2. Why Standard PSM Scoping Checklists Don’t Fit
Traditional PSM scoping tools ask questions such as:
• Does the process involve a regulated substance above a defined threshold?
• Could a release of toxic or flammable materials occur?
• Is there potential for a chemical reaction or over-pressure event?
These checklists are irrelevant for non-chemical operations. A mechanical or lifting project may never involve a regulated substance—but still carry severe potential consequences such as dropped loads, structural failure, or exposure to high kinetic energy. Thus, applying chemical-centric checklists can produce false negatives (no coverage where it’s needed) or false positives (unnecessary bureaucracy). Instead, non-covered operations require tailored scoping criteria that reflect mechanical, structural, and human-factor hazards.
3. A Tailored MOC Framework for Non-Covered Operations
Step 1: Change Identification and Scoping
Replace chemical thresholds with triggers such as:
• New lifting or handling equipment
• Changes to load path, work height, or environmental conditions
• Modifications to access systems or rigging methods
• Updates to operating procedures, sequencing, or software controls
• Introduction of new contractors or crews
• Deviations from standard work envelopes (e.g., higher wind speeds, night work)
Step 2: Risk Assessment and Approval
Each change should undergo structured review, covering description, hazards, risk controls, and personnel qualification verification.
Step 3: Implementation and Communication
Approved changes should trigger updates to procedures, drawings, training, and coordination with affected parties.

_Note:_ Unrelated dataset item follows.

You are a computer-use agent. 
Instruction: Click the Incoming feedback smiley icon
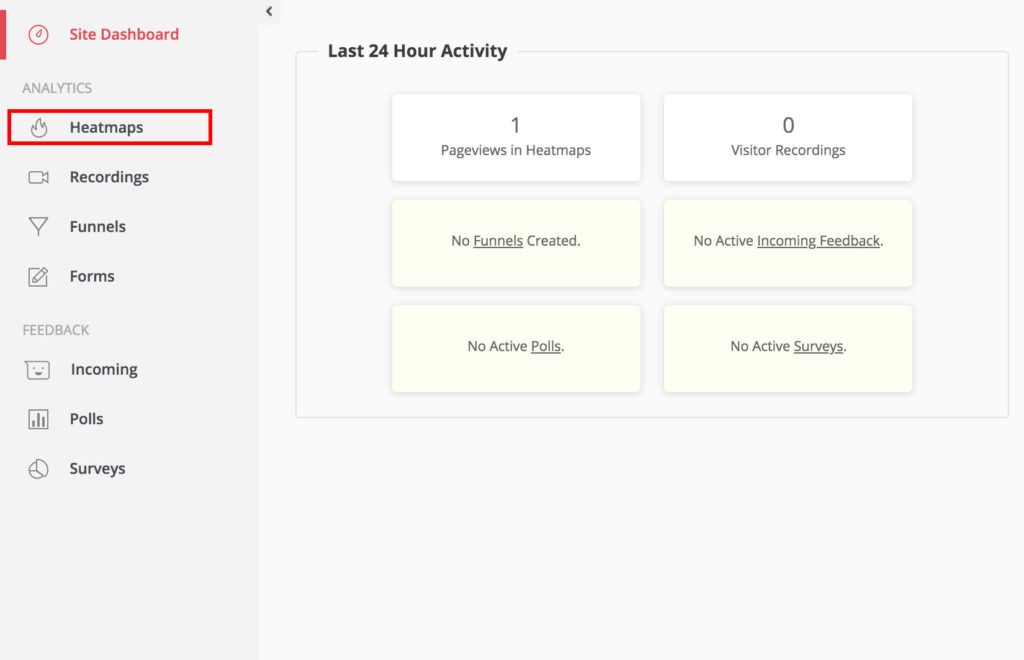38,370
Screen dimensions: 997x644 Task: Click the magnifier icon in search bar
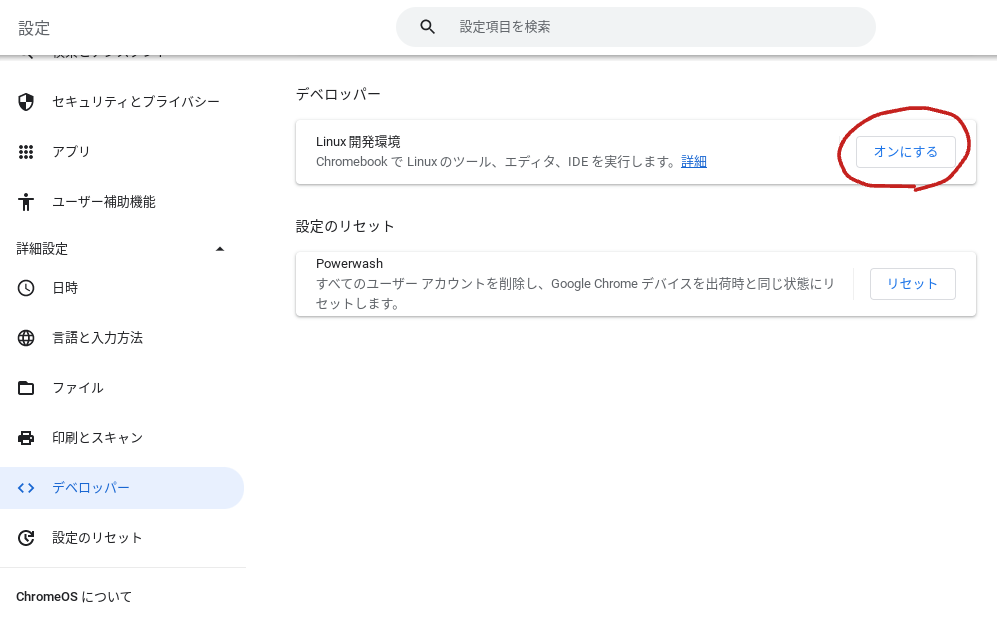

Step 4: Verification and Closure
After implementation, verify controls, capture lessons learned, and close the MOC record.
4. Key Success Factors
To make MOC practical in non-covered industries:
• Tailor the scope—focus on mechanical and operational triggers, not chemicals.
• Integrate MOC into normal work management so it complements existing project controls.
• Digitize the workflow to enable traceability and reporting.
• Emphasize training and competency.
• Capture and share lessons learned.
• Include interface management across all contractors and suppliers.
5. The Role of Digital Platforms like FACILEX®
Digital MOC systems such as FACILEX® allow organizations to extend proven process-safety governance into non-traditional domains. A modern implementation supports configurable checklists, risk-assessment templates, automated workflows, document versioning, training validation, and KPI dashboards. By leveraging the same architecture trusted by regulated industries—but adapting its logic and checklists—companies can achieve PSM-level assurance without over-engineering the process.
6. Conclusion
The essence of Management of Change is simple: any modification introduces risk, and risk must be managed. Whether that modification occurs in a chemical reactor or a heavy-lift maintenance operation, the principles remain identical—structured review, disciplined communication, controlled implementation, and feedback.
For organizations operating outside formal PSM coverage, adopting an MOC framework demonstrates professionalism, enhances reliability, and strengthens both safety and reputation. By adapting scoping criteria and leveraging digital tools like FACILEX®, any high-risk operation can bring the same level of control and traceability that defines world-class process industries.